Устроился слесарем-сборщиком на электротехнический завод. Пять дней работал, а на выходные с друзьями уходил в горы, часто с ружьем. Наступившая осень, невероятно живописная в Карабахе, раскрашивала горы разноцветьем ярких красок. Иногда даже охотиться не хотелось, чтобы не нарушать царящие здесь мир и тишину, и я просто бродил по горным тропам. Московское студенчество отступало все дальше в прошлое и потихоньку забывалось.
Глава 3
Армия
Никаких планов на будущее я не строил, ждал призыва в армию. У всех моих друзей была повестка на 9 ноября, и я хотел призываться с ними – в надежде, что мы попадем служить вместе. Но обо мне в военкомате забыли: я ведь уезжал на учебу, и, видимо, мои учетные документы где-то задержались. Пришлось просить отца помочь. Отец позвонил военкому, которого хорошо знал: так мол и так, сын срочно, прямо сейчас, хочет служить. Военком страшно удивился, говорит: «Вы первый человек, кто мне звонит для того, чтобы сына поскорее в армию взяли! Обычно просят не забирать или призвать попозже!» Просьбу отца он выполнил, и сразу после ноябрьских праздников я ушел в армию.
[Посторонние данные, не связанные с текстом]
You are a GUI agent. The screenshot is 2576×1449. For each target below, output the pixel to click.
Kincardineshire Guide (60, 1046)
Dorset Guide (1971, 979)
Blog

Попал я в железнодорожные войска, о существовании которых раньше даже не подозревал. Решил, что, наверное, мы будем разъезжать из конца в конец страны по железной дороге, выполняя военные задачи. А оказалось, что нам предстоит строить эти самые железные дороги, по которым разъезжать будут другие. Отличие от стройбата заключалось лишь в том, что в железнодорожных войсках за работу ничего не платят… Романтика армейской службы исчезла сразу же.
Сначала была учебка в Череповце. Город запомнился мне только трубами металлургического комбината. До горизонта – сплошные трубы, трубы, трубы, и каждая дымит своим цветом, от оранжевого до черного. Пошел снег – и на следующий день он весь разноцветный, раскрашенный сажей из этих труб. В учебке собрались группы из разных республик, разных регионов страны; нас, карабахцев, там оказалось человек десять, и среди них – никого из моих друзей.